Please Note: This article is written for users of the following Microsoft Excel versions: 2007, 2010, 2013, 2016, 2019, Excel in Microsoft 365, and 2021. If you are using an earlier version (Excel 2003 or earlier), this tip may not work for you. For a version of this tip written specifically for earlier versions of Excel, click here: Understanding AutoComplete.

Understanding AutoComplete

Written by Allen Wyatt (last updated April 30, 2022)
This tip applies to Excel 2007, 2010, 2013, 2016, 2019, Excel in Microsoft 365, and 2021


1

Excel includes a handy timesaving feature called AutoComplete. This feature can save you time when you are entering lots of similar information in a column. You may already have noticed this feature before—when you start to type something in a cell, Excel tries to guess what you are typing and shows a "match" that you can accept simply by pressing Enter.

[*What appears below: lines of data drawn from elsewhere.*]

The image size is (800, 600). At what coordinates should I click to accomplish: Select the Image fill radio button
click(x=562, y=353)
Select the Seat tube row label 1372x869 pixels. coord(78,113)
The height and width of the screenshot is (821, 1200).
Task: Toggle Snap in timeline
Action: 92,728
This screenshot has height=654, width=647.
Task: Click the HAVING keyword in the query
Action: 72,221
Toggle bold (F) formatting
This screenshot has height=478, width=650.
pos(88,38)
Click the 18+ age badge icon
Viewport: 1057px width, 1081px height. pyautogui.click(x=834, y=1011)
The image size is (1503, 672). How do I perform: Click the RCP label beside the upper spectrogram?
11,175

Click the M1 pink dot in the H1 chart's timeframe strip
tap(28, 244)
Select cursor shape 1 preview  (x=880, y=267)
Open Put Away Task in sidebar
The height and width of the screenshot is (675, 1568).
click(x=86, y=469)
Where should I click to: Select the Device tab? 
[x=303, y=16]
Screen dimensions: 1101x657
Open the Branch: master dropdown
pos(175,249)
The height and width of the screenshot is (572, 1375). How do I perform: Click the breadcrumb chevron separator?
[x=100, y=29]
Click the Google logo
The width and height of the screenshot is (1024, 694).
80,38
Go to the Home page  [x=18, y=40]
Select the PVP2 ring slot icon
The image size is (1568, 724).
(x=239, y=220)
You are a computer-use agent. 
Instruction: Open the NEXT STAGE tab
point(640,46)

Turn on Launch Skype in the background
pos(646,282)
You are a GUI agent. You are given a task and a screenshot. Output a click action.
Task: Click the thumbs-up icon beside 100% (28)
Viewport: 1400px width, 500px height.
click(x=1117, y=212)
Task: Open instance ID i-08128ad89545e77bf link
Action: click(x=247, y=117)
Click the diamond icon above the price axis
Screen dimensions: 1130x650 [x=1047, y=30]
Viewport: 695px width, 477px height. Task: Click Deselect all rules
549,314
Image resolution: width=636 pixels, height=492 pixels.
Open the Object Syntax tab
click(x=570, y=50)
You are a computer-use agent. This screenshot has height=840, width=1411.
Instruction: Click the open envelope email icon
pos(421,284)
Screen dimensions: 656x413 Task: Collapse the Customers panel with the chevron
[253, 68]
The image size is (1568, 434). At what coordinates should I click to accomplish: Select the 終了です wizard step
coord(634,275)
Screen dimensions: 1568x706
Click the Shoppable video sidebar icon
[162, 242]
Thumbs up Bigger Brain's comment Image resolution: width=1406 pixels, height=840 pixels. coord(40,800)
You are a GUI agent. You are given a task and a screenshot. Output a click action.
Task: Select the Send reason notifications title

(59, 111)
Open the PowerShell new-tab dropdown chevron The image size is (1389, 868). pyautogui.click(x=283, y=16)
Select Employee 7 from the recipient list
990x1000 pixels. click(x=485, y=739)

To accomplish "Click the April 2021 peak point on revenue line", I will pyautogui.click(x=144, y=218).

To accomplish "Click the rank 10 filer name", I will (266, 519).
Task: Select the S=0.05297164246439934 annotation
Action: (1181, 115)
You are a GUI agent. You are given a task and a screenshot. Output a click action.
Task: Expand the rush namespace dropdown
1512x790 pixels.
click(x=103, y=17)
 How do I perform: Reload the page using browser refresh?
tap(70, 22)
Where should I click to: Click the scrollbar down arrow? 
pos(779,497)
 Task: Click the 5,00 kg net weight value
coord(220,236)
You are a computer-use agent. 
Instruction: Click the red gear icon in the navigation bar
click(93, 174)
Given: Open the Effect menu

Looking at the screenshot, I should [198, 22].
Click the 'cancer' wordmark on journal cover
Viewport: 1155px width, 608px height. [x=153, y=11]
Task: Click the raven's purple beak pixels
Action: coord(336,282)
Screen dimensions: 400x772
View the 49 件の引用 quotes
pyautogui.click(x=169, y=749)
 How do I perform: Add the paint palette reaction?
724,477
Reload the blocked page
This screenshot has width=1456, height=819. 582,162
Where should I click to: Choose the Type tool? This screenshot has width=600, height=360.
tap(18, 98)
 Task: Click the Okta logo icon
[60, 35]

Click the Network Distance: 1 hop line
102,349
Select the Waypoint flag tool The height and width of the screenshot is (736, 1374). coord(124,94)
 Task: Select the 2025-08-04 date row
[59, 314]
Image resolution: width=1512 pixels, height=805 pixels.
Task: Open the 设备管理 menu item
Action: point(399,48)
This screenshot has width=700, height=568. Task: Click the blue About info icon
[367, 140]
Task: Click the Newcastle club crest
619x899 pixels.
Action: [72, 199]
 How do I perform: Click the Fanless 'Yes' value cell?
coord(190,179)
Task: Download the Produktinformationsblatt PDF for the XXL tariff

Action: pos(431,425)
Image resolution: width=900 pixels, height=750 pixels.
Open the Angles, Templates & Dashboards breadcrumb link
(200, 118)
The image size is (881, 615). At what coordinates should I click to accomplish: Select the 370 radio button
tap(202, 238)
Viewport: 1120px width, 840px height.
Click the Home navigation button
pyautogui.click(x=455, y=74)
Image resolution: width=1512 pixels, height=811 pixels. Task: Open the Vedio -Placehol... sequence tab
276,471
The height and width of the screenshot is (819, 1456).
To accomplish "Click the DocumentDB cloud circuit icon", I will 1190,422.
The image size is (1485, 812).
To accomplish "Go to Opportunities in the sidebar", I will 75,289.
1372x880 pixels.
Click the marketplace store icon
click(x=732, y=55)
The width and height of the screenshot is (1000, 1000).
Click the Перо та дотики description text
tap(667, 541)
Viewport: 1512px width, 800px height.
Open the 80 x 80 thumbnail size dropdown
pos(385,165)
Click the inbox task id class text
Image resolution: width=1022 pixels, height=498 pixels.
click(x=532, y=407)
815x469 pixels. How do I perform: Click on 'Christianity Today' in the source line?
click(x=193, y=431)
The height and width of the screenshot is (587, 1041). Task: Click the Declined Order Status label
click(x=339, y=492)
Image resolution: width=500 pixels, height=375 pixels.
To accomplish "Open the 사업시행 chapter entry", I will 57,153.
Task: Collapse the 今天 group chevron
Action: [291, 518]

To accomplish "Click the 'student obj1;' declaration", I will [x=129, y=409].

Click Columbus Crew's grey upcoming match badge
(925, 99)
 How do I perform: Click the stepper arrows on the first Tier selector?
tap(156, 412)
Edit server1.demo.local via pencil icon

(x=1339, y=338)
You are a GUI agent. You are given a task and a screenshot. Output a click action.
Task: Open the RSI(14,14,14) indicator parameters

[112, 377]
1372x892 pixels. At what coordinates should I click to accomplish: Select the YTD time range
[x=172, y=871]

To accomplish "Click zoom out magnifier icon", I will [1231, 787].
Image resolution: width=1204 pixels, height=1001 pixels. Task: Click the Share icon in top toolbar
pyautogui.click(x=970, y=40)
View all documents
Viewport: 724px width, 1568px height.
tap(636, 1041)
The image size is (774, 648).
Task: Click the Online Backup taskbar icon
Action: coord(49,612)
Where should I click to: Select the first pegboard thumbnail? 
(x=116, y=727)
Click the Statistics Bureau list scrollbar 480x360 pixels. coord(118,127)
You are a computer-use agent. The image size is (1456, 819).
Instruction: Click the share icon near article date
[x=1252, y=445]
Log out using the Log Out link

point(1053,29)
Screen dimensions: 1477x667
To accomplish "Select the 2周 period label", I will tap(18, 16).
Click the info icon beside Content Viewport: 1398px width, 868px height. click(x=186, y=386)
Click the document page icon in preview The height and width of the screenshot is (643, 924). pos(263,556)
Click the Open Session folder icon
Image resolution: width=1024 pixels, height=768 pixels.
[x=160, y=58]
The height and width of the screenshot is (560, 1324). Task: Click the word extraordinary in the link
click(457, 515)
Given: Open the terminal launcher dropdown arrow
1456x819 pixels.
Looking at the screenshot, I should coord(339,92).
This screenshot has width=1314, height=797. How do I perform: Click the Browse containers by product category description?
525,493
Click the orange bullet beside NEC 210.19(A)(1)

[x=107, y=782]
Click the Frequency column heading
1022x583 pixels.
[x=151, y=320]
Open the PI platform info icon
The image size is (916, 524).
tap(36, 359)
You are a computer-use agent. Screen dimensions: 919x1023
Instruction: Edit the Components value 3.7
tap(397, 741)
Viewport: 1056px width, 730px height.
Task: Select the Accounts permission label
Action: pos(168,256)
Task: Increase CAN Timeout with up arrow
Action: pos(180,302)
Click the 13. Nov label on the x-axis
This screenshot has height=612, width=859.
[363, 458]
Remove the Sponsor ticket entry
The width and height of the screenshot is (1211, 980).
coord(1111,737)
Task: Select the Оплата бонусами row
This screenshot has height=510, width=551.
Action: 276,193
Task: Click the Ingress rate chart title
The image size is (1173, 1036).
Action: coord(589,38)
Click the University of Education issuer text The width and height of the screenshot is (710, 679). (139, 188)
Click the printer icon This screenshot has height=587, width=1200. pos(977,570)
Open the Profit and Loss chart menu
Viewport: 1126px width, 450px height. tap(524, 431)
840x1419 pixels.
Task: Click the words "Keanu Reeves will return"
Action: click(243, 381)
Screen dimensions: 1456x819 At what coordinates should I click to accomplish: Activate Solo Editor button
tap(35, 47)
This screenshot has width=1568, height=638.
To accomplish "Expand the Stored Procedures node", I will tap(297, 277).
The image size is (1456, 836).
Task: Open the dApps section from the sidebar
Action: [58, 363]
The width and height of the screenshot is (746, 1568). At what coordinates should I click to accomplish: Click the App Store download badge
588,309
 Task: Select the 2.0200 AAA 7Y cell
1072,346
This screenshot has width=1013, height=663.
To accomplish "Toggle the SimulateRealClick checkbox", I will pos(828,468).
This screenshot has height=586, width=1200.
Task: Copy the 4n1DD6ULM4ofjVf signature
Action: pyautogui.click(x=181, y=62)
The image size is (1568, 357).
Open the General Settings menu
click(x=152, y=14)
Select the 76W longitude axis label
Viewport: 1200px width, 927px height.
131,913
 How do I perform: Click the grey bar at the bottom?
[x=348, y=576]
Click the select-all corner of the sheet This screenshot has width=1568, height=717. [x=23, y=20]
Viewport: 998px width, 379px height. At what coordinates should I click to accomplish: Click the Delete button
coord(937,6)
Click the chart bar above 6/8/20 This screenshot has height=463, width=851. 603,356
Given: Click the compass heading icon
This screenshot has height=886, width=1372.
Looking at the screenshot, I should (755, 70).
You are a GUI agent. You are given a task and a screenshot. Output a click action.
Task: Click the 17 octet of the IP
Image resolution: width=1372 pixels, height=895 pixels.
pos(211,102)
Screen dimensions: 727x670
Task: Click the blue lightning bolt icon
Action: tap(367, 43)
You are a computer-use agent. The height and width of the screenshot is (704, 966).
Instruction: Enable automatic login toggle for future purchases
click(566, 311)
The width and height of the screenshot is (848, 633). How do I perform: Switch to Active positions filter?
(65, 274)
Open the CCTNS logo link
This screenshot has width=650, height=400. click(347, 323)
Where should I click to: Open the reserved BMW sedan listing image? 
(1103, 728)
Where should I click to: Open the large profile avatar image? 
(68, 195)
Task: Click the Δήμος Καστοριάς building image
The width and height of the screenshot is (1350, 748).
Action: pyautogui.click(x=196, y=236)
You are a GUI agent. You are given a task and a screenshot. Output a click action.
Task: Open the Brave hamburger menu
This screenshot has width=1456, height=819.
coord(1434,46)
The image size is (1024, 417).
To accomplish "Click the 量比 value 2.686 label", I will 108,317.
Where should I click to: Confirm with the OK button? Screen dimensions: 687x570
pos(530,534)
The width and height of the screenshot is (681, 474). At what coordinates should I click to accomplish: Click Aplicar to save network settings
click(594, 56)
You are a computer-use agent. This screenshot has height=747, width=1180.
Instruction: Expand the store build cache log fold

The "matches" that Excel uses in its "guess" are nothing but the contents of the cells in the column above where you are making your entry. For instance, if you have information in cells A1 through A6 and you are entering a value in cell A7, Excel looks at what you are typing. If the first few characters uniquely match something in any of the six cells previously entered in the column, then Excel offers to AutoComplete A7 with the contents of the cell that matched.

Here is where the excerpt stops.